Novel approach wins Kaden Fujita an undergraduate thesis award

Kaden Fujita’s (BSc ’20) curiosity, creativity and perseverance has led to an award-winning thesis, a couple of papers submitted for publication and the spawning of a new collaboration between two University of Lethbridge scientists.

Fujita, now a master’s student in biology, recently received the Dr. Richard C. Playle Award for Outstanding Theses in Ecotoxicology by the Canadian Ecotoxicity Workshop, a first for a U of L student. The award is given to only one undergraduate student each year in Canada.

“I’m extremely honoured to receive this award,” says Fujita. “I’m very grateful to my supervisor, Dr. Steve Wiseman, for all his assistance and to Tony Montina for taking me on as an independent studies student in metabolomics.”

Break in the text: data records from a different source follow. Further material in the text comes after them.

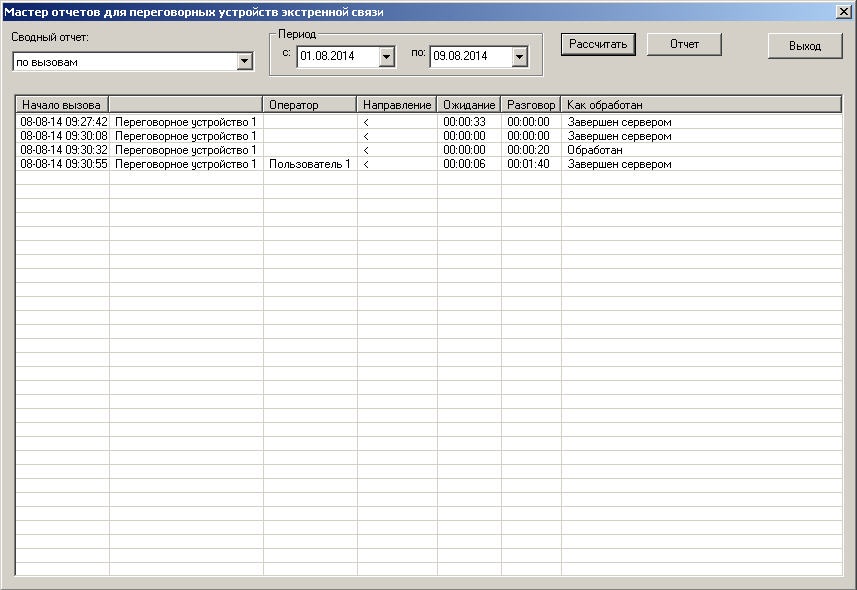Viewport: 857px width, 590px height.
Task: Expand the start date 01.08.2014 picker
Action: click(387, 57)
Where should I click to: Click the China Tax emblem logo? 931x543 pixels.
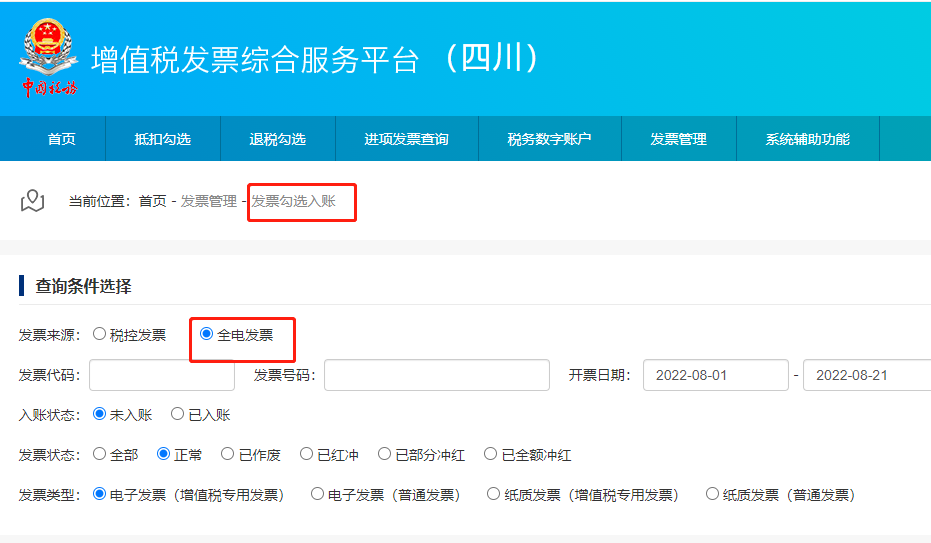click(48, 58)
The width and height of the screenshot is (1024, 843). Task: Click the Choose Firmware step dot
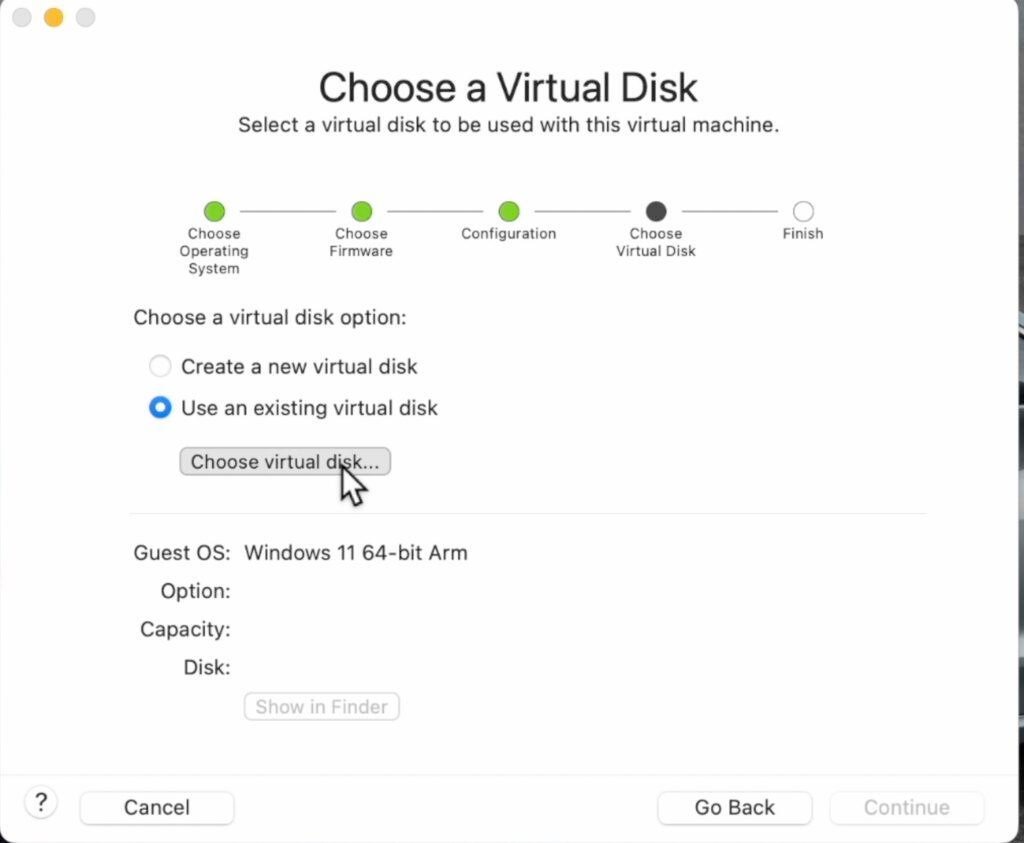coord(361,211)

“Kaden is extremely hardworking,” says Wiseman, a professor in the Department of Biological Sciences. “Intelligence is one thing and you can be as smart as you want in science, but it doesn’t really guarantee success. Kaden puts in the hours to be successful.”

“He’s a good scientist, too,” adds Montina (BSc ’08, MSc ’10), an instructor in the Department of Chemistry & Biochemistry and director of the Magnetic Resonance Facility. “He doesn’t accept anything we tell him without questioning it first.”

Fujita began his studies at the U of L in the Research Internship Concentration offered in the Department of Biological Sciences. A Natural Sciences and Engineering Research Council (NSERC) Undergraduate Student Research Award allowed him to spend a summer working with a graduate student to examine the toxicity of diluted bitumen exposed to environmental weathering on zebrafish embryos.

“That, to our knowledge, was the first time anyone had studied the toxicity of weathered sediment-bound diluted bitumen,” says Wiseman. “We saw a variety of effects on developing embryos. What we didn’t know after that study was how those effects manifested — what’s happening at the cellular level that leads to these effects on the embryo, like changes in heart rate and lack of a swim bladder and other malformations. Kaden then used a metabolomics approach in his undergraduate honours thesis to try and figure out why these effects manifest.”

Fujita approached Montina with the idea of doing an independent study in metabolomics. Metabolomics, the study of the chemical composition of fluids that result from cellular processes, gives researchers a picture of how an organism is functioning and helps pinpoint why changes are occurring.

After completing a project in metabolomics in Montina’s lab, Fujita began his thesis work studying the effects of diluted bitumen on the early life stages of zebrafish. He tested several concentrations of diluted bitumen on zebrafish larvae and observed effects on various metabolites.

“Many studies have been done on early life stages of fish, but the molecular mechanisms of toxicity aren’t very well understood,” says Fujita. “I wanted to take a metabolomic approach to get a broader picture of what might be happening under the surface. We found there were various metabolites that were increased or decreased in concentration after exposure to diluted bitumen.”

Largely, amino acids were affected and various deformities, such as yolk sac edema, pericardial edema and uninflated swim bladder, were observed. His work formed the basis for his award-winning thesis and points to areas for further studies.

“There are a lot of questions yet to be asked but I think it gives us a very nice starting point,” says Wiseman. “We know what to look for now, so if we were to follow up with more environmentally relevant studies, we have a really nice platform to jump from.”

An NSERC Canada Graduate Scholarship in hand, Fujita is focusing his master’s thesis on UV stabilizers, which are chemicals put into plastics to maintain their stability, with Wiseman and Montina as his supervisors.